10 Hij stelde het gehele volk op, ieder met zijn werpspies in de hand, van de rechtervleugel tot de linkervleugel van het huis, bij het altaar en bij het huis – rondom de koning.
11 Toen brachten zij de zoon des konings naar buiten, zetten hem de kroon op, gaven hem de Getuigenis en maakten hem koning. Jojada en zijn zonen zalfden hem en riepen: Leve de koning!
12 Toen Atalja het geroep hoorde van het volk dat toeliep en de koning toejuichte, ging zij naar het volk in het huis des Heren,
13 en zag, zie, daar stond de koning bij zijn zuil aan de ingang; en bij de koning de oversten met de trompetten, ook al het volk des lands, dat zich verheugde en op de trompetten blies, en de zangers met de muziekinstrumenten, die leiding gaven bij de lofzang. Toen verscheurde Atalja haar klederen en riep: Verraad! verraad!

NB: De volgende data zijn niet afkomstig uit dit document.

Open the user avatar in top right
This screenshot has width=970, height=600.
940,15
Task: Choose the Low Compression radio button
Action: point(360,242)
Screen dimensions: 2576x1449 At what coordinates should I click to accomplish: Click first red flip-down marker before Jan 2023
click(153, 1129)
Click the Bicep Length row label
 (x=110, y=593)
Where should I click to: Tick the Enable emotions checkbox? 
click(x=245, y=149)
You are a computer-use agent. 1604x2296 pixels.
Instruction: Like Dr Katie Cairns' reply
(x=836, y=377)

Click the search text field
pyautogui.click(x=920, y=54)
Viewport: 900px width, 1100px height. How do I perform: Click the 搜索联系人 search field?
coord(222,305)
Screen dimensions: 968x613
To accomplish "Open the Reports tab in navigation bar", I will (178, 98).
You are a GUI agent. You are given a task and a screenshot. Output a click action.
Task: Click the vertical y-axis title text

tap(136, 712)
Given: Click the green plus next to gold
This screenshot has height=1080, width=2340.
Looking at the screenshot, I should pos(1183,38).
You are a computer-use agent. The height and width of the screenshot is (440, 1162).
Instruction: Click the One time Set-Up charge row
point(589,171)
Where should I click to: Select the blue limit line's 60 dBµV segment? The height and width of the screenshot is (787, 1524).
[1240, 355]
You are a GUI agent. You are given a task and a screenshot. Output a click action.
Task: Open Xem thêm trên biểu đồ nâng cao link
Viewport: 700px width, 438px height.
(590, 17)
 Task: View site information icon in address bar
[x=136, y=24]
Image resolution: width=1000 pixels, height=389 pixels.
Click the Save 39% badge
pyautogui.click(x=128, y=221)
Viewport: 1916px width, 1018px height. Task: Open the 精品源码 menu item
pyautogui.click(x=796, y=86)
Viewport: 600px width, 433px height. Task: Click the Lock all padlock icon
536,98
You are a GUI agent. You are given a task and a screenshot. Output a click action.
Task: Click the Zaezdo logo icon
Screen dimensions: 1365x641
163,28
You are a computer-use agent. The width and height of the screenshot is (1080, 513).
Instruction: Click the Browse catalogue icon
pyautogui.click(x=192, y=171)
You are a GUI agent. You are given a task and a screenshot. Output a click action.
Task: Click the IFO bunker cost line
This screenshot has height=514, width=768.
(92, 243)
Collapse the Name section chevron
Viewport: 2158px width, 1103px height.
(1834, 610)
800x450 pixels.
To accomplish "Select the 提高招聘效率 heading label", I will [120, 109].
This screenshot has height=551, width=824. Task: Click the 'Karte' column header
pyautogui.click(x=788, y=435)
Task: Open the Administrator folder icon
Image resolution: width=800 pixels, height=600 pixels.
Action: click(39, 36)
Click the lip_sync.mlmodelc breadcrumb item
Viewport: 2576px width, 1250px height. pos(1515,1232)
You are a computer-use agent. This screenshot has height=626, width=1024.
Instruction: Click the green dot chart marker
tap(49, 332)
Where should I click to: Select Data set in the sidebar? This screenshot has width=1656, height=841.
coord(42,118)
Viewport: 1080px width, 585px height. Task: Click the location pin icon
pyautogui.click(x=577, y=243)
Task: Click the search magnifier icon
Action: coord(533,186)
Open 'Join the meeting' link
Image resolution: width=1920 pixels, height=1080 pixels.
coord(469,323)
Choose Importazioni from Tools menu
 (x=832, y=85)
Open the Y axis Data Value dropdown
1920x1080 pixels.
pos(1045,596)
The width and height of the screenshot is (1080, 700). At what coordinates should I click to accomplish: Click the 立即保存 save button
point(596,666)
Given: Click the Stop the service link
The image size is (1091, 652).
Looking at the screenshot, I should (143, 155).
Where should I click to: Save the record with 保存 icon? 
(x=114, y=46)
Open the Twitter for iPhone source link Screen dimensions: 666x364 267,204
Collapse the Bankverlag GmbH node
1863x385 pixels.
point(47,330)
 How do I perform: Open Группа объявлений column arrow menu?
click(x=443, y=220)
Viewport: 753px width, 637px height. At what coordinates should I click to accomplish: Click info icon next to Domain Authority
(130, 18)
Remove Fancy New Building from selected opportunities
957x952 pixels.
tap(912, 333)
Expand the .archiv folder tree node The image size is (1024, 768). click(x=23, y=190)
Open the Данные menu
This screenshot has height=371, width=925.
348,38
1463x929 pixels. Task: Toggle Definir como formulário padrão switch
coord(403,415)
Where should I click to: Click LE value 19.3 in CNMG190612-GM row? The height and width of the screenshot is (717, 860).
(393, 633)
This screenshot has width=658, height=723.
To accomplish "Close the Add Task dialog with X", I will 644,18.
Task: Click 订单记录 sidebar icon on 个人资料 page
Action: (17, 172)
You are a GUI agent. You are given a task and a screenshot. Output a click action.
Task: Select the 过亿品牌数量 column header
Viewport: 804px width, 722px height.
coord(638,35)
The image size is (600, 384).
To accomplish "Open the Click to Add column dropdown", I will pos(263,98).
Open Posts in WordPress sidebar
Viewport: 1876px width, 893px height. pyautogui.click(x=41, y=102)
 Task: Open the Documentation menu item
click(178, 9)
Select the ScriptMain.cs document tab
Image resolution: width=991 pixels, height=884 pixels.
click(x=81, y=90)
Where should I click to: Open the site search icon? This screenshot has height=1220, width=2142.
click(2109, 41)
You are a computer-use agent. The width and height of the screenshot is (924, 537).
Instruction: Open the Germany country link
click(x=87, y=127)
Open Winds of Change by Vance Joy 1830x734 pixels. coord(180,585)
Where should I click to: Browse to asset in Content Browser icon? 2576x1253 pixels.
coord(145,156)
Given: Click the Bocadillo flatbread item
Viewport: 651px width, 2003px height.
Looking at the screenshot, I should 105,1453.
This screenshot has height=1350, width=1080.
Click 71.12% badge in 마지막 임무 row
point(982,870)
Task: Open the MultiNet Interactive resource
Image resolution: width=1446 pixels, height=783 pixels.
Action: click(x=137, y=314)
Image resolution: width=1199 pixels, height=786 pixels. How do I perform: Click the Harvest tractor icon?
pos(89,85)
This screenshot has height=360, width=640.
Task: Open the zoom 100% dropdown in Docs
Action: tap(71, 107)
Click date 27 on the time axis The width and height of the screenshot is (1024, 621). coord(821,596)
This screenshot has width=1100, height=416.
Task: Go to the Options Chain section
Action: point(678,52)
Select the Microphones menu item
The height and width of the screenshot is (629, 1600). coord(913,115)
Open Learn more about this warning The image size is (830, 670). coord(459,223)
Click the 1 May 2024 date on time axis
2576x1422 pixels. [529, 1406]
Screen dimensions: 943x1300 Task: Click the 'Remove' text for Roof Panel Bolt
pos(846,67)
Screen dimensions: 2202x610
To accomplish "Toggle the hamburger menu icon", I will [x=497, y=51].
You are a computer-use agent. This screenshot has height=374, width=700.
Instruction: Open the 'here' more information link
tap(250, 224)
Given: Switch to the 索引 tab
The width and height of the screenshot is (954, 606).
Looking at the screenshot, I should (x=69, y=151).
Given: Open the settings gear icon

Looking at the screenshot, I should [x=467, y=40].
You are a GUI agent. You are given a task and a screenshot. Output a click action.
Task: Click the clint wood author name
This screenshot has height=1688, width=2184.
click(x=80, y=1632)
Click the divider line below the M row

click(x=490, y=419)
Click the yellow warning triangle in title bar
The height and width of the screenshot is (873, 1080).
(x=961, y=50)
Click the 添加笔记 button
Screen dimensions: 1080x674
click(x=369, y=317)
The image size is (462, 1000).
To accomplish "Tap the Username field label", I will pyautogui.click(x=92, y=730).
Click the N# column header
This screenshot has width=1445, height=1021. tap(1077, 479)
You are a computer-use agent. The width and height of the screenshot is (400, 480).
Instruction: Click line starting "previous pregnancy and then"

14 Daarop deed de priester Jojada de oversten over honderd, de bevelhebbers van het leger, naar buiten gaan en zeide tot hen: Brengt haar tussen de gelederen naar buiten, en wie haar volgt, moet met het zwaard gedood worden. Want de priester had gezegd: Gij zult haar niet ter dood brengen in het huis des Heren.
15 Daarop sloegen zij de handen aan haar, en toen zij bij de ingang van de Paardenpoort van het koninklijk paleis gekomen was, bracht men haar daar ter dood.
16 Toen sloot Jojada een verbond tussen zich en het gehele volk en de koning, dat zij een volk des Heren zouden zijn.